== Assignment 1 ==
Reproduce the passage of the concert review from "Tucson debut: Tim" to "made perfect sense." word for word.
== Assignment 2 ==
Answer these questions using the concert review:
(a) About how many people stood in the hall when Andrew Grams took his third bow?
(b) Which ballet was Glass's Double Concerto originally meant for?
(c) In what year did the two soloists record the Double Concerto?
== Assignment 3 ==
Write the next part of the concert review, picking up after its final sentence.
##### Selected passage
Tucson debut: Tim Fains and Wendy Sutter will perform Philip Glass’ Double Concerto for Violin and Cello.

Bill Bernstein

Some might say the Tucson Symphony Orchestra took a big risk programming minimalist composers John Adams and Philip Glass alongside Beethoven on Friday night. What possible connection could the audience draw from the pairing?

But by the end of the night, when guest conductor Andrew Grams took his third bow before a standing hall of about 1,300 people, it made perfect sense.

Adams’ “The Chairman Dances” and Glass’s Double Concerto for Violin and Cello felt like spin-offs of Beethoven’s Symphony No. 7 in A major despite that they were separated by hundreds of years.

The easy answer is that all three were dance works: “The Chairman Dances,” an outtake of Adams’ landmark opera “Nixon in China,” captures a scene where Madame Mao does a seductive dance after crashing a presidential banquet; Glass’s Double Concerto was originally meant for the “Swan Song” ballet by choreographers Sol Léon and Paul Lightfoot; and Beethoven’s Seventh Symphony, which had no clear dance motive in its creation, has the constant movement of a dance.

The hard answer is that the TSO wanted to think outside the box and take us along for the ride. Thankfully, with Grams at the podium, the ride went pretty smoothly.

Grams, who gave a quick synopsis of how the works loosely tied together before the concert, led the orchestra on a fluid and spirited performance of “The Chairman Dances,” whose simple arpeggios contrast with halting melodic lines to create distinct dance tunes. It was the first time the orchestra had ever played the piece.

Violinist Tim Fain and cellist Wendy Sutter, in their TSO debuts, were first rate in Glass’s Double Concerto, which should not surprise anyone: Glass composed the piece for Sutter and she and Fain recorded it in 2010.

Having the pair share the Tucson Music Hall stage to recreate that chemistry and sound was thrilling. The Double Concerto moves from intimate give and take between violin and cello then opens up to the full orchestra. It was during those intimate passages that we came to appreciate just how big a deal it was to have Fain and Sutter performing for us. They showed off an instinctual and passionate connection to the piece that went beyond just knowing the work.
##########
##### Extracted records
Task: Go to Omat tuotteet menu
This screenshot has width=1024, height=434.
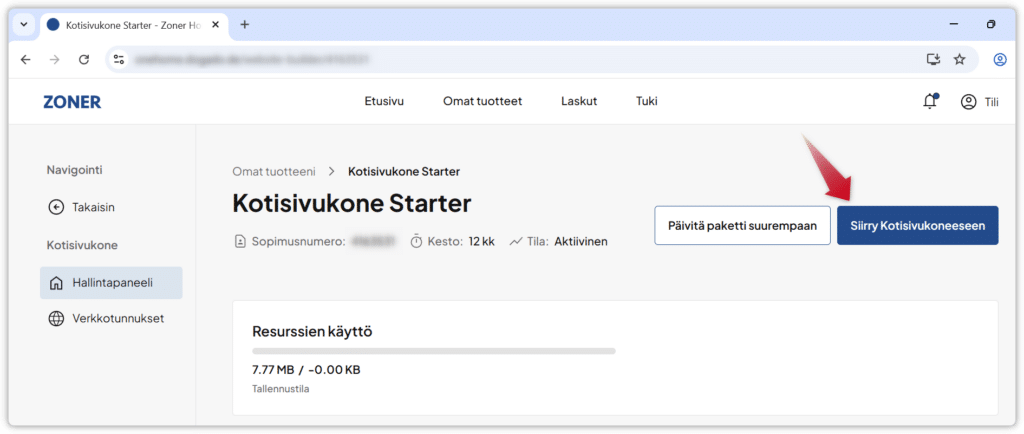Action: tap(482, 101)
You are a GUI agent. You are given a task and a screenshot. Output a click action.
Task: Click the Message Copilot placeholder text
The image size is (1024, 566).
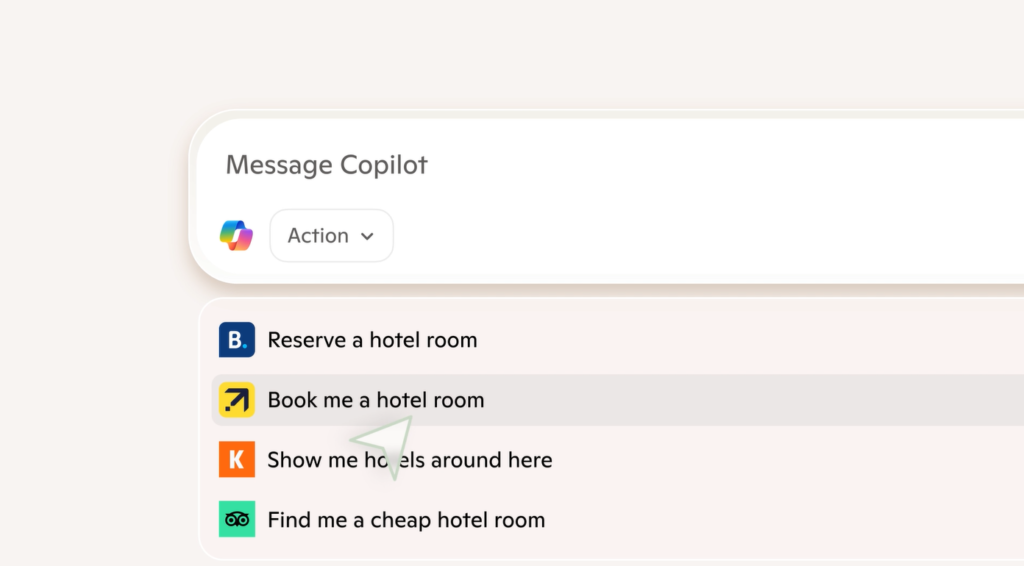327,165
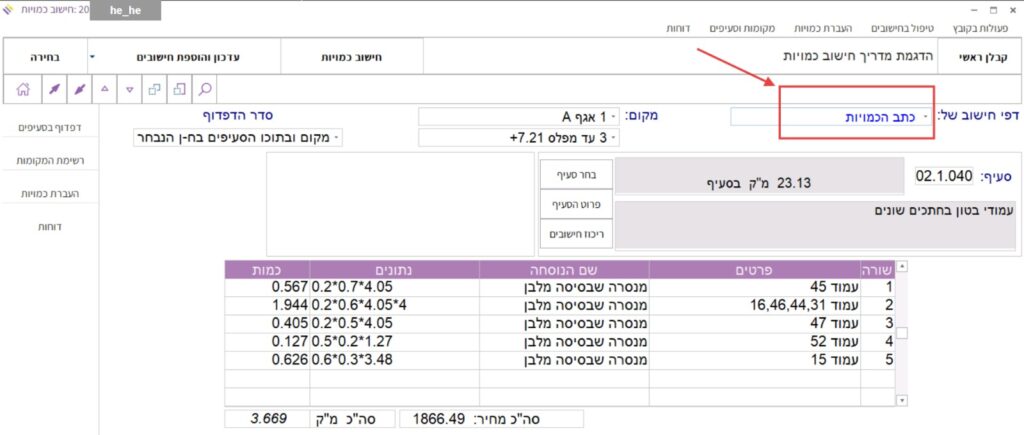Image resolution: width=1024 pixels, height=435 pixels.
Task: Click the down-left diagonal arrow icon
Action: pos(80,89)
##########
== Response box 1 ==
Tucson debut: Tim Fains and Wendy Sutter will perform Philip Glass’ Double Concerto for Violin and Cello.

Bill Bernstein

Some might say the Tucson Symphony Orchestra took a big risk programming minimalist composers John Adams and Philip Glass alongside Beethoven on Friday night. What possible connection could the audience draw from the pairing?

But by the end of the night, when guest conductor Andrew Grams took his third bow before a standing hall of about 1,300 people, it made perfect sense.

== Response box 2 ==
(a) About 1,300.
(b) The "Swan Song" ballet by choreographers Sol Léon and Paul Lightfoot.
(c) 2010.

== Response box 3 ==
(Not surprisingly, the pair did not perform an encore; that would have been difficult since they rarely play together. So the TSO performed its own, a rousing “Happy Birthday” to colleague Ann Weaver, the TSO’s principal violist.)

Friday also was the first time the TSO had played the Double Concerto. But the orchestra is no stranger to Beethoven’s Seventh; the last time the ensemble played it was in 2007.

The No. 7 was a true test of Grams’ mettle as a conductor. (He joins a roster of guest conductors who will be vying for outgoing Music Director George Hanson’s job.) The piece has very few stops and while it is not nearly as bombastic as Beethoven’s’ venerable Fifth Symphony, it is a rollercoaster of a ride. It calls for a conductor up to the physical as well as the intellectual challenges of floating from melodic lines to whirling dance melodies. The string section swaps themes with the wind section; the percussion kicks in with its full arsenal and then returns the melody to the strings to start all over again.

It would have been great to see the expression on Grams’ face as he kept the orchestra on pace. A few times his lips moved, as if he were saying something to the violinists. He waved his cupped left hand as if coaxing them for more while tapping out the time with the baton in his right. Several times he raised both hands above his head with and looked like he was about to shout hallelujah.

The performance was terrific and his energy was infectious, earning him a prolonged standing ovation from the audience. The orchestra also applauded him, vigorously tapping their bows when he took his bow.